Indeed the world of 36 years ago must have seemed endangered, but looking back from the vantage point of the early 21st Century those threats that were recognized then seem pale indeed compared to the developing environmental trends that face us today. I could go on and on about all the many pieces of the tapestry of environmental decline and breakdown of which we have become aware in the intervening years, but it would be a useless exercise because the subject is so broad and so deep. In fact, the entire content of this web site concerns these facts and speculations, so I invite the interested reader to browse the archives.

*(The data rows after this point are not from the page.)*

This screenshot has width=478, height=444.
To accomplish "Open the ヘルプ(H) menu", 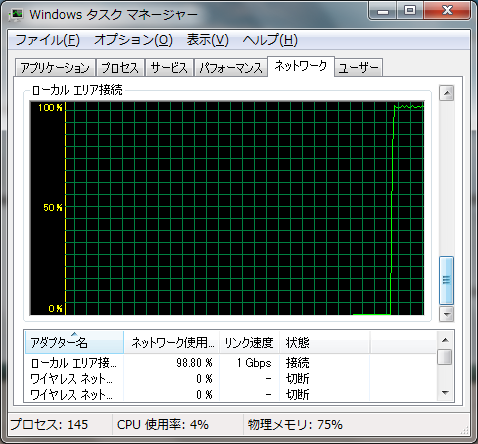I will (270, 40).
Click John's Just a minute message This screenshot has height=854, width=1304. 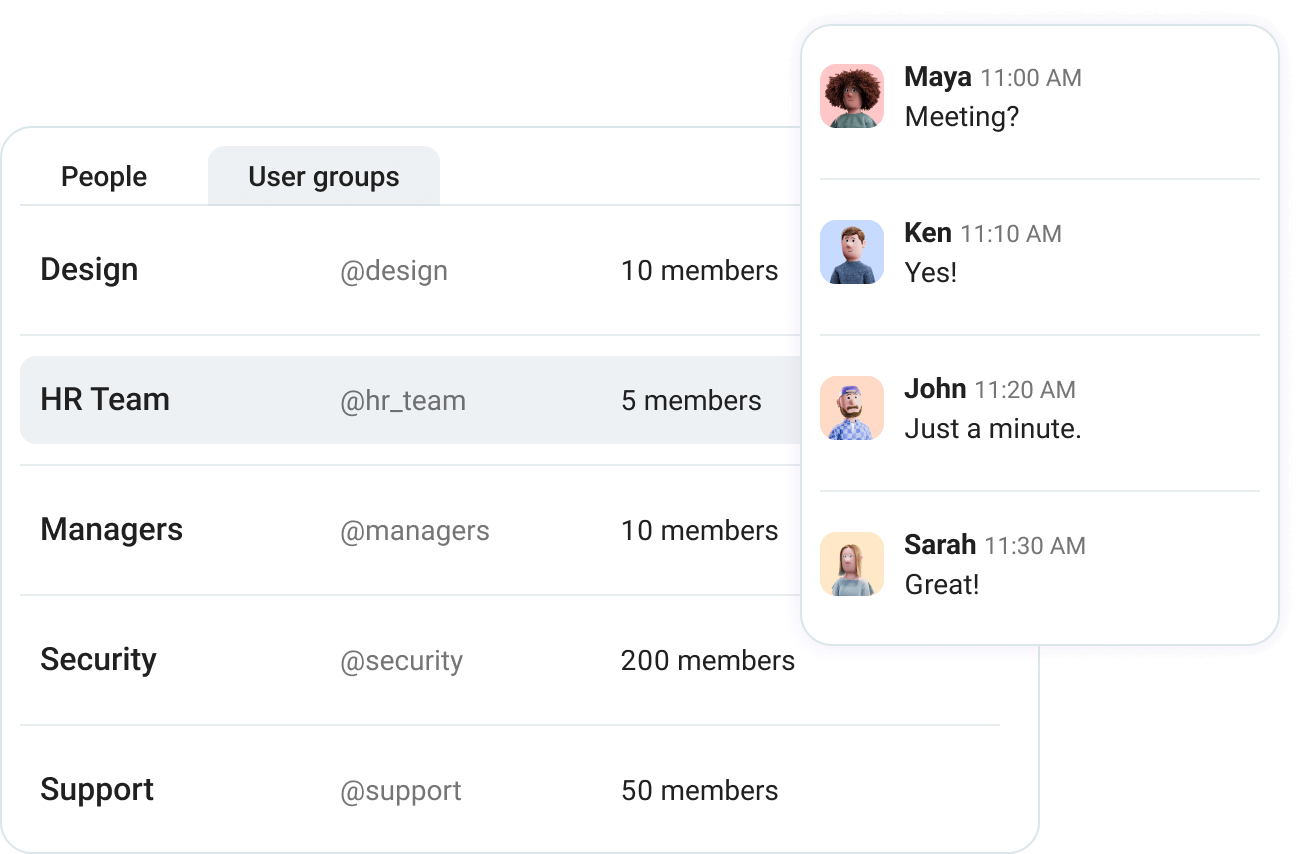(992, 428)
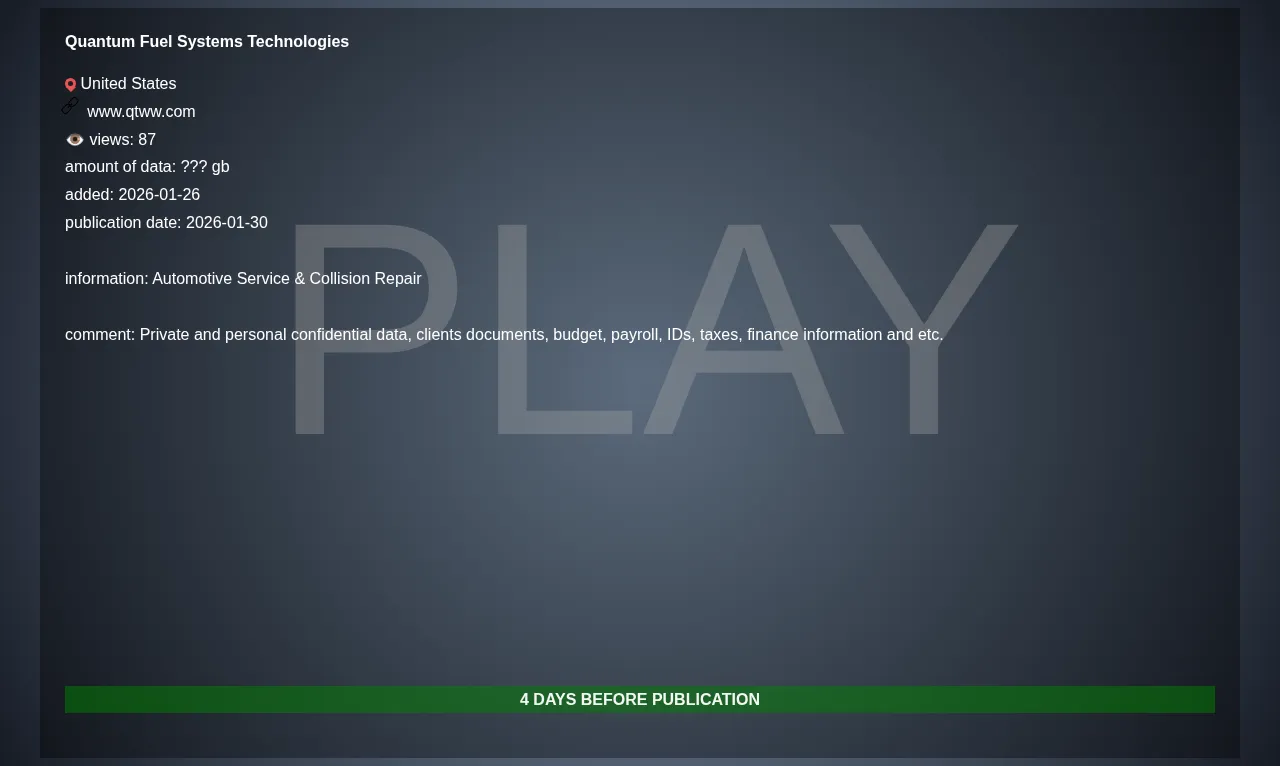Select the "??? gb" data size value
Viewport: 1280px width, 766px height.
pos(205,167)
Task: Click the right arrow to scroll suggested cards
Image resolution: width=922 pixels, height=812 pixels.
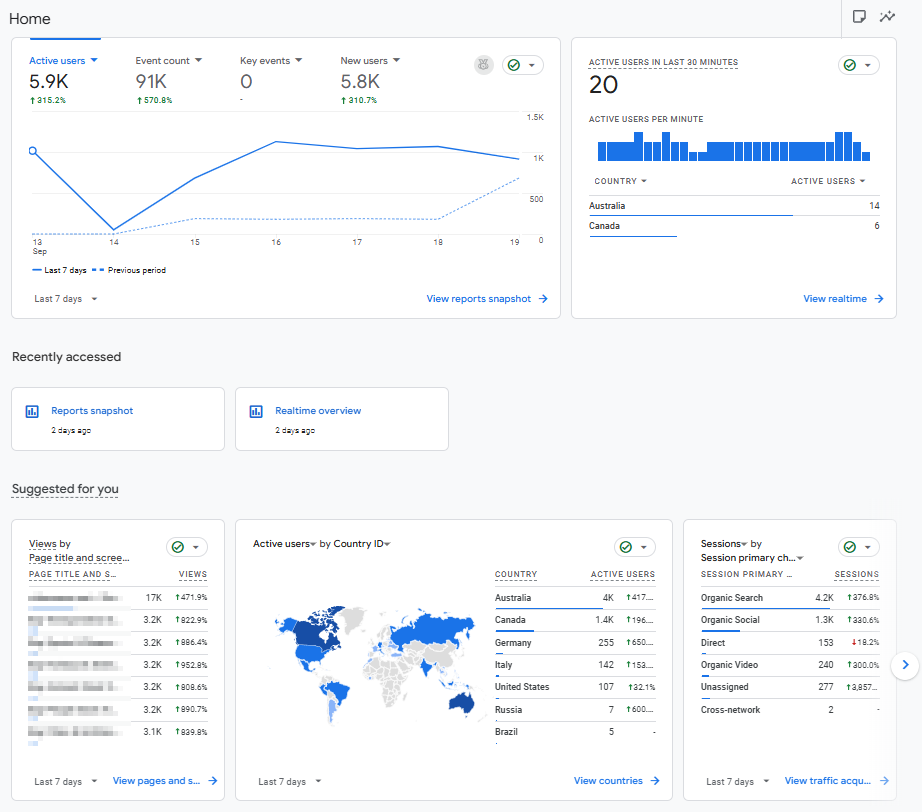Action: click(x=904, y=664)
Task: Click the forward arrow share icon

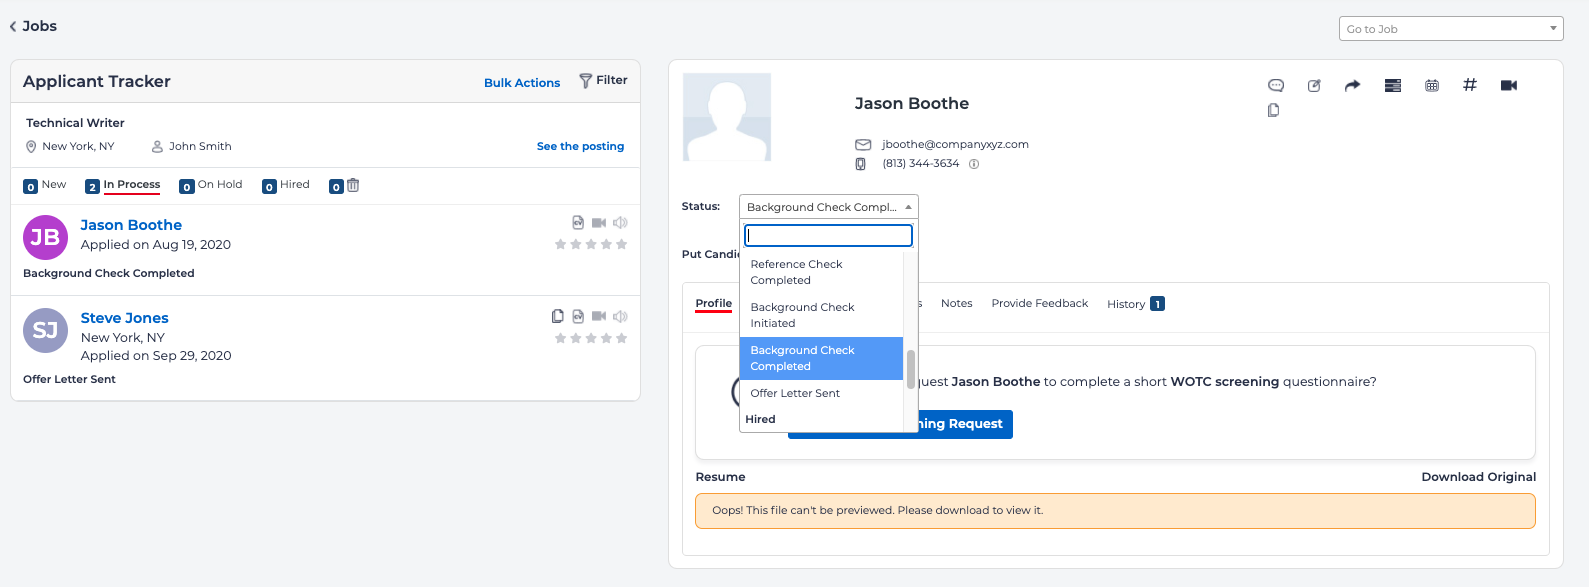Action: 1352,85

I should add that not everyone was unaware of at least some of the problems that lay ahead. Two years before this book appeared Dr. Paul Ehrlich had published his milestone work “The Population Bomb,” and as early as 1965 Georg Borgstrom predicted a future of worldwide famine in his book “The Hungry Planet.” Both those authors were ahead of their time and the full impact of their predictions has not yet come to pass, but even these prophets had no inkling of the many new factors of which we are only now becoming aware.
The question all this raises in my mind is this: What will the world as we understand it today look like from the perspective of 36 years hence? In the year 2042 it is my suspicion that the knowledge and predictions made in our present time will seem as strangely disconnected from the reality of that future era as 1970 does from our viewpoint today.
And you may call me a cynic, but I do not think the scientists, writers, and philosophers of the future will look kindly on the manner in which our generation has acted and reacted to the unfolding knowledge about the dangers to our environment. I suspect they will find it hard to believe that we knew all that we know, and did so little about it. Perhaps our present era will become known as The Age of Shame. Perhaps we will deserve that demeaning sobriquet.